Citizens of Oz and Canada would have had far less vaccine except for EU exporting it to them. They will be a long time waiting on the UK to assist them with vaccines thats for sure. Hopefully they and Maple in particular remember that.
Just to add, all goods manufactured in the EU and exported from EU countries to non-EU countries are subject to EU laws and customs restrictions on exporting. The EU control whether the goods are authorised to be exported or not, not a joint American/German parent company. If the EU decide to suspend any goods leaving their customs territory, they are perfectly entitled to do so. On that basis, Maple should be thankful to the EU that his particular vaccine was authorised for export.

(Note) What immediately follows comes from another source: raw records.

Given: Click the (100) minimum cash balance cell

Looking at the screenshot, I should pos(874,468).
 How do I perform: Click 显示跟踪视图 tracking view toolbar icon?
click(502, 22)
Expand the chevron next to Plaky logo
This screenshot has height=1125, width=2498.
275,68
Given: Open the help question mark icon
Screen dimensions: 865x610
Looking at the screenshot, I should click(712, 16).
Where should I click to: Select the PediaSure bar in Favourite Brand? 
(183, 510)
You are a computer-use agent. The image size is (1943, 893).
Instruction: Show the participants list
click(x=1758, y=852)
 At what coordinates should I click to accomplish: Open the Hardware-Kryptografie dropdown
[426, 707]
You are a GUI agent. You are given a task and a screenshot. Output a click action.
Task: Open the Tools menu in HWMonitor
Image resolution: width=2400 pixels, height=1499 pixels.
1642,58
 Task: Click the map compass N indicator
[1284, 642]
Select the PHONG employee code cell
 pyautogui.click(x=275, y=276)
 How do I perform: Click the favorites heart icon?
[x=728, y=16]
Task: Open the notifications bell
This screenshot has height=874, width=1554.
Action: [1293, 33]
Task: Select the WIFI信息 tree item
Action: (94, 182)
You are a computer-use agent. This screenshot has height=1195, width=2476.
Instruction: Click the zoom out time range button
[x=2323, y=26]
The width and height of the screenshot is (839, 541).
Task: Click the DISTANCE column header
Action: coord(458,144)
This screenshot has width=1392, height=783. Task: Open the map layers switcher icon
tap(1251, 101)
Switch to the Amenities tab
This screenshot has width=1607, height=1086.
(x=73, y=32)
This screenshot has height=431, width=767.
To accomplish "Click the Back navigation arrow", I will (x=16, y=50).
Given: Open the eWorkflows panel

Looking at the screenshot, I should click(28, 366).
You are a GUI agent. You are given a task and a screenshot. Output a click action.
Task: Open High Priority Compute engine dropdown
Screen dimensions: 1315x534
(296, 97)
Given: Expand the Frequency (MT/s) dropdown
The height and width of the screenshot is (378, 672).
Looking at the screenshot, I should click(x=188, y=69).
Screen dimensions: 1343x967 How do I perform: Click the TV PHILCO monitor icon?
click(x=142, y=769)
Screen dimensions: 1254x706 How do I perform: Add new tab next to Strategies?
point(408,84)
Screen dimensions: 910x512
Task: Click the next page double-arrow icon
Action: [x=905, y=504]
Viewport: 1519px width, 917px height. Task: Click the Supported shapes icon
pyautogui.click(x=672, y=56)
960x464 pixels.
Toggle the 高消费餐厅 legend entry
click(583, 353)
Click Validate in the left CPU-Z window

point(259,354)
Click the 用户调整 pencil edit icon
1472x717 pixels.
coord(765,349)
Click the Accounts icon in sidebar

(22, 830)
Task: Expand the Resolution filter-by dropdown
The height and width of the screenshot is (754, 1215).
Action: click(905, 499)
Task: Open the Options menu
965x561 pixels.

So the EUs contribution was not to prevent export? And they are entitled to prevent export, but it’s nasty if doses aren’t exported from the U.K. or US? Bring out the flags. There are limited numbers of places in the entire world where the vaccines are made, US, EU, India, Russia and China mostly. At the moment the U.K. manufacturing capacity is 1-2 million doses a week within the country, it’s a drop in the ocean, not enough to meet our own demand. The Pfizer plant in Belgium is designed to deliver to seventy different countries, including the EU countries and the U.K. it’s just a coincidence that it’s in the EU (though would be more understandable if it was in Ireland because of the tax breaks, which that famous Irishman Joe Biden is trying to end), if it was in the U.K. and exporting presumably that would be a win for Johnson.
Pfizer don’t think so much of the amazing rules and regulations of the EU helping them to export.